• _SCHRIFTELIJKE OPGAVE A_
Neem het stuk uit de tekst over bodemverbeteraars hieronder woordelijk over: begin bij de woorden "PPO-onderzoeker Janjo de" en stop na "groencompost plus kunstmest.".
• _SCHRIFTELIJKE OPGAVE B_
Op hoeveel locaties hebben PPO en NMI volgens de tekst over bodemverbeteraars hieronder de bodem- en structuurverbeteraars beoordeeld?

• _PAGINATEKST_
# # #
PPO-onderzoeker Janjo de Haan: 'De vele producten waarvan de leveranciers claimen dat ze de bodemstructuur verbeteren, blijken geen betrouwbare meerwaarde voor opbrengst en bodemkwaliteit te hebben. Na zes jaar onderzoek zien we geen betrouwbaar opbrengsteffect. Het heeft geen toegevoegde waarde, het is niet kosteneffectief. Je gooit geld weg door het putje.'
PPO en NMI hebben van 2010 tot en met 2015 op vijf locaties negen bodem- en structuurverbeteraars op hun effect beoordeeld: de kalk- en calciummeststoffen Agrigyps, Betacal Carbo, brandkalk en PRP-Sol, de bodemverbeteraars Condit, Xurian Optium en Bactofil en de producten Biochar en steenmeel. Deze zijn vergeleken met de reguliere landbouwpraktijk: alleen kunstmest, drijfmest plus kunstmest en groencompost plus kunstmest.
# # #
• _AANGELEVERD MATERIAAL_
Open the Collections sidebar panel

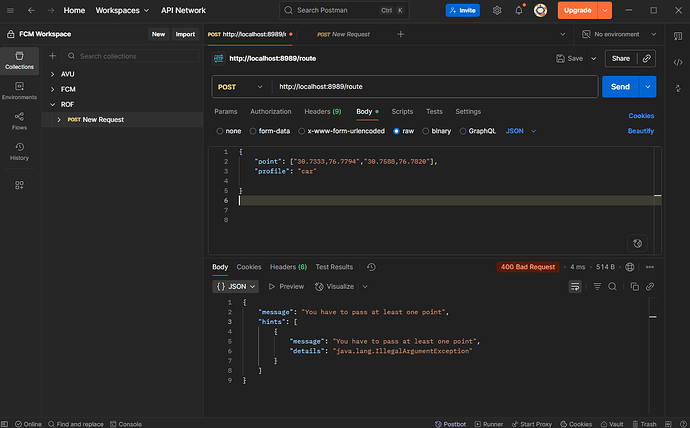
# # #
• _OPLOSSING A_
PPO-onderzoeker Janjo de Haan: 'De vele producten waarvan de leveranciers claimen dat ze de bodemstructuur verbeteren, blijken geen betrouwbare meerwaarde voor opbrengst en bodemkwaliteit te hebben. Na zes jaar onderzoek zien we geen betrouwbaar opbrengsteffect. Het heeft geen toegevoegde waarde, het is niet kosteneffectief. Je gooit geld weg door het putje.'
PPO en NMI hebben van 2010 tot en met 2015 op vijf locaties negen bodem- en structuurverbeteraars op hun effect beoordeeld: de kalk- en calciummeststoffen Agrigyps, Betacal Carbo, brandkalk en PRP-Sol, de bodemverbeteraars Condit, Xurian Optium en Bactofil en de producten Biochar en steenmeel. Deze zijn vergeleken met de reguliere landbouwpraktijk: alleen kunstmest, drijfmest plus kunstmest en groencompost plus kunstmest.

• _OPLOSSING B_
Op vijf locaties.